简体   繁体   中英

Yet another merging list of lists, but most pythonic way

I tried finding the answers of few selected answers, but they doesn't seem working. I have to merge list of lists.

[[283, 311], [311, 283, 316], [150, 68], [86, 119], [259, 263], [263, 259, 267], [118, 87], [262, 264], [264, 262], [85, 115], [115, 85], [244, 89], [140, 76, 82, 99], [236, 111], [330, 168], [76, 63, 107, 124, 128, 135, 140], [131, 254], [254, 131], [21, 38], [38, 21], [220, 291], [291, 220], [296, 46], [64, 53, 57, 61, 63, 65, 66, 76, 96, 100, 103, 114, 123, 127, 128, 130, 148, 149], [274, 240], [157, 225, 234], [225, 247], [233, 44], [89, 244], [80, 101], [210, 214], [78, 155], [55, 139], [102, 74, 75, 132], [105, 252], [149, 55, 59, 63, 71, 73, 81, 100, 102, 116, 122, 138, 146], [97, 231], [231, 97], [155, 78], [239, 305], [305, 239], [145, 94, 248], [147, 150], [61, 64], [152, 219], [219, 152], [246, 250], [252, 105], [223, 235], [235, 223], [237, 60, 344], [344, 237], [182, 129], [331, 117], [12, 2, 8, 10, 13, 15], [250, 246]]

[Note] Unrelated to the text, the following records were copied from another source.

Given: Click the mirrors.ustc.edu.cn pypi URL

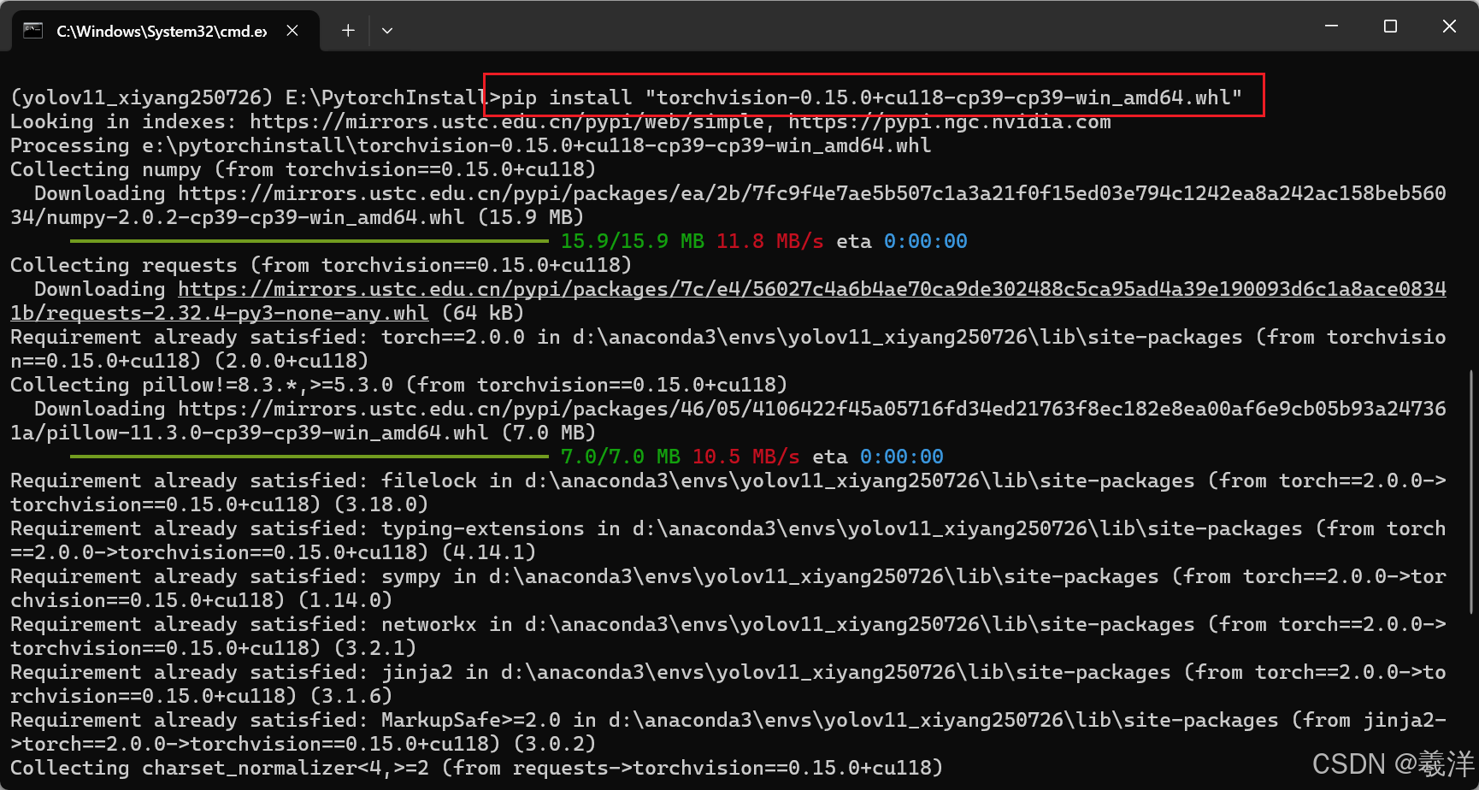Looking at the screenshot, I should pos(504,121).
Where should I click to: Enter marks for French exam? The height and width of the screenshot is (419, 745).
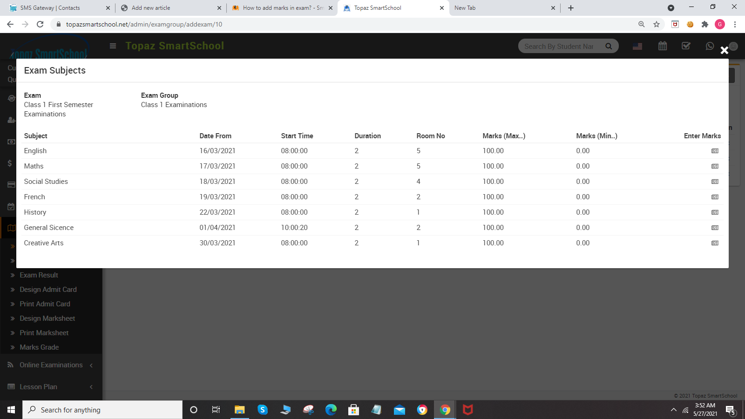point(715,197)
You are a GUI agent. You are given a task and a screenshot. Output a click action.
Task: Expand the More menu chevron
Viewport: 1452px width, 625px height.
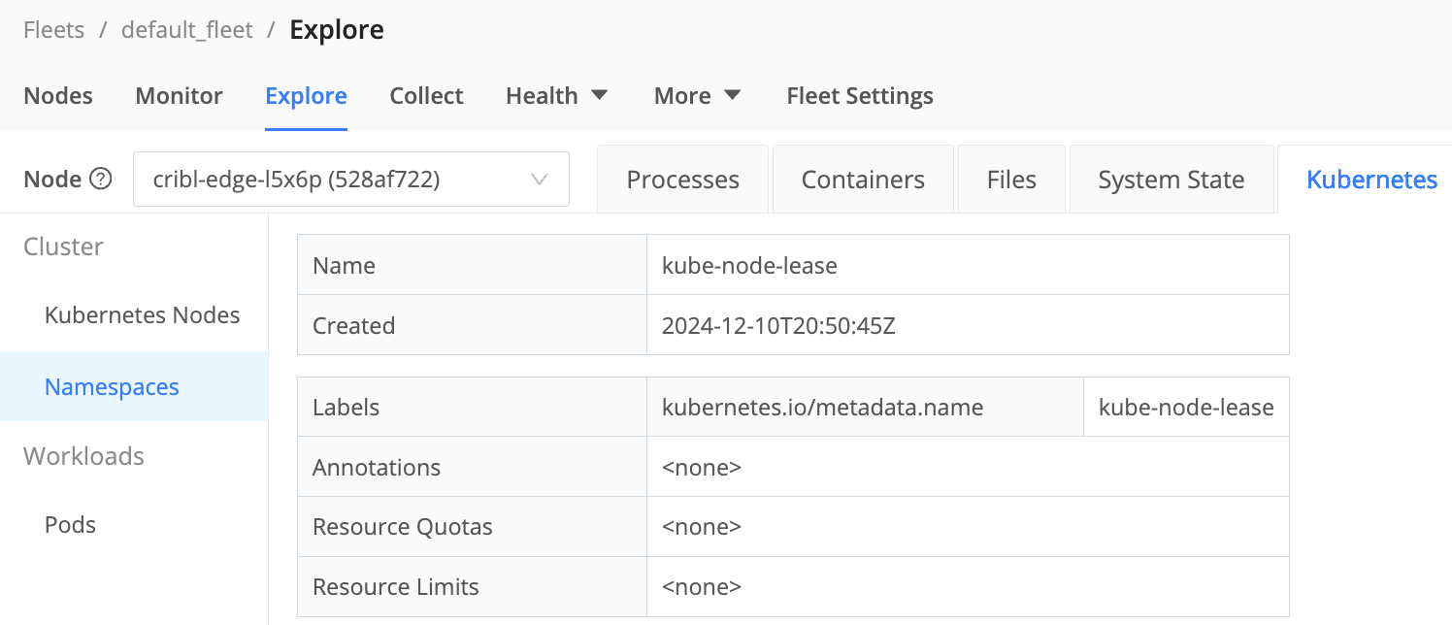pyautogui.click(x=731, y=94)
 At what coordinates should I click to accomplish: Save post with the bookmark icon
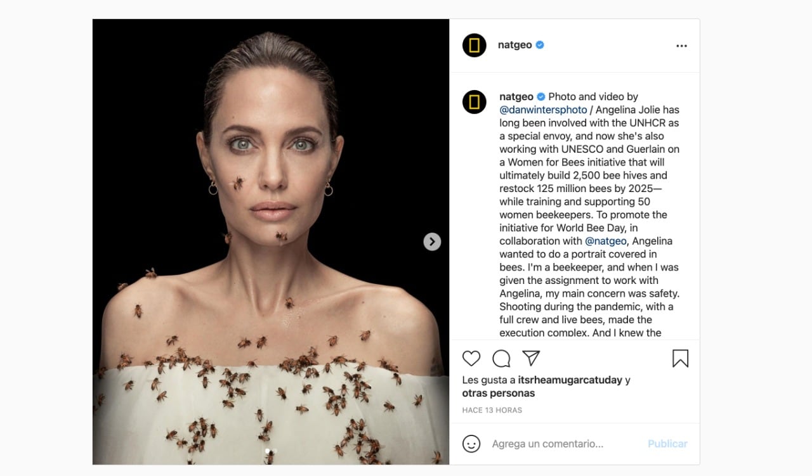pos(680,359)
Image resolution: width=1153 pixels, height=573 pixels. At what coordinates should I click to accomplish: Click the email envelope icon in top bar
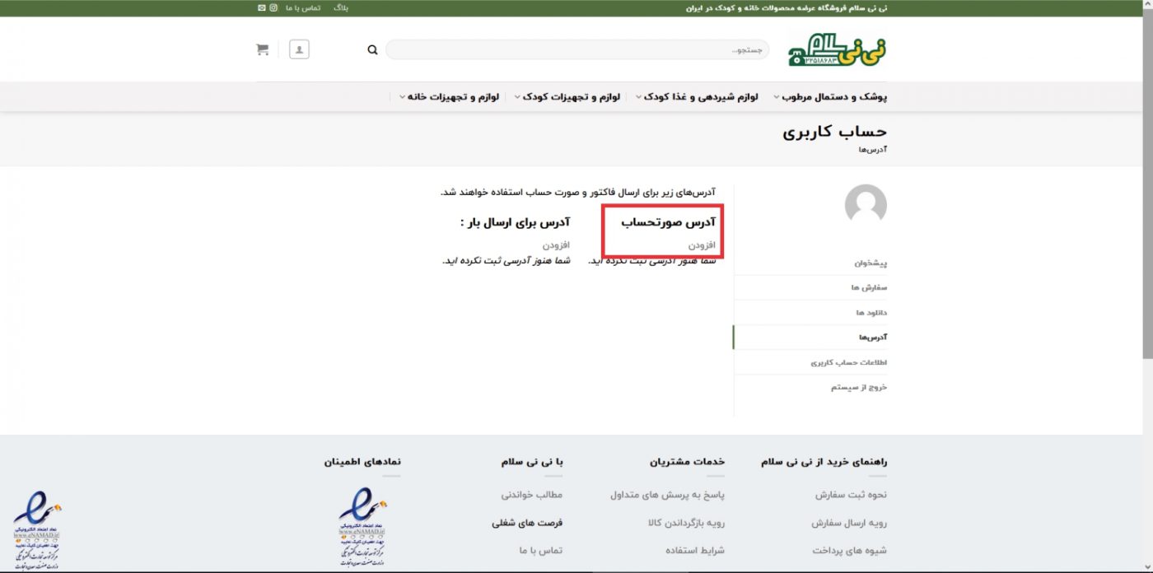click(261, 8)
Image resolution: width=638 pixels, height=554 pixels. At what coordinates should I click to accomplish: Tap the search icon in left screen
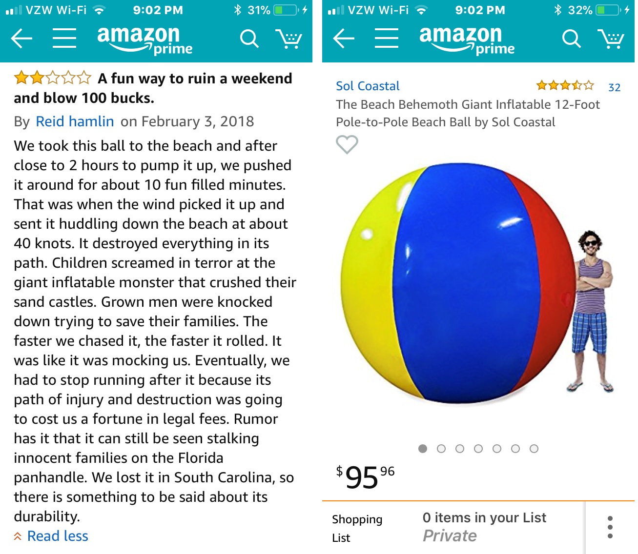(249, 39)
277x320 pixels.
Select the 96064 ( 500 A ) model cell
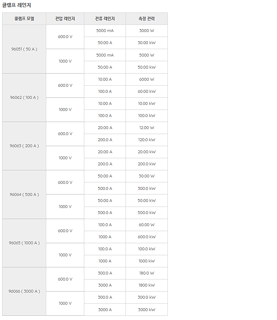pyautogui.click(x=24, y=194)
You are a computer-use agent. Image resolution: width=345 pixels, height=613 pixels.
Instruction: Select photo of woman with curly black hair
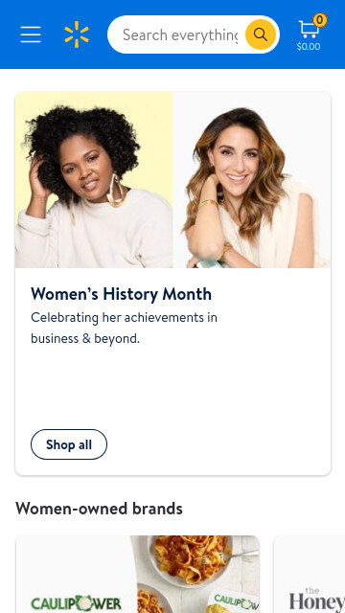click(x=94, y=180)
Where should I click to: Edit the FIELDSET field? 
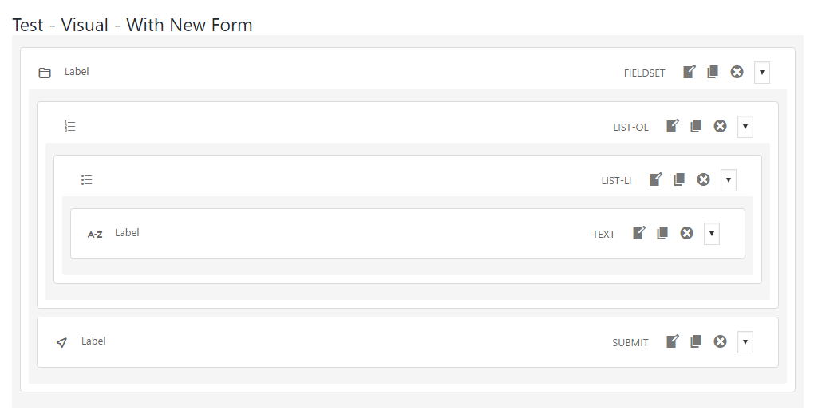pos(689,72)
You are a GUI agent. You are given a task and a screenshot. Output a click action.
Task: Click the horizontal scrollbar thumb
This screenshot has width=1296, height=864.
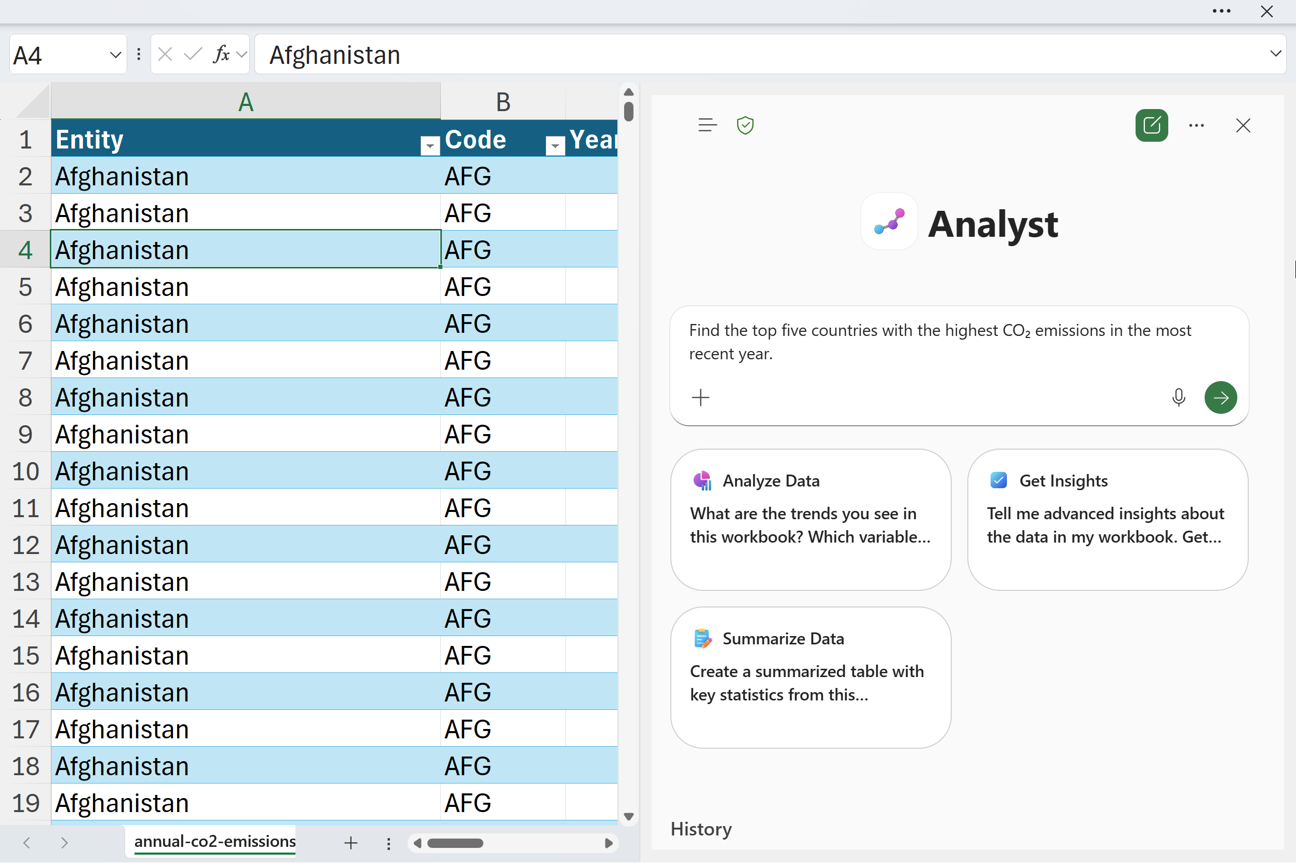[455, 843]
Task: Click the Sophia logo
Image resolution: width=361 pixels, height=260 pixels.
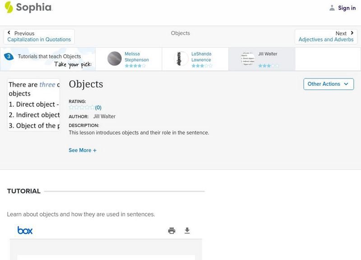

All I want is, for example, [283,311] exists in [311,283,316] . then both should be merged making only one list in the above list. I need to merge a list if it exists in some other.

Please note, I can do it using loop inside loop, but looking for a pythonic way to achieve this. Also, if you know how to merge lists sharing atleaast one common element, please share.

Edit :

Please don't forget, looking for a pythonic approach. I think it is not possible using any core Pythonic approach. Then what should be next possible solution using loops. I need efficiency as have to merge list of lists with more than a million items every half an hour. I did using for loop inside for loop then comparing two items, but it is taking too much of time.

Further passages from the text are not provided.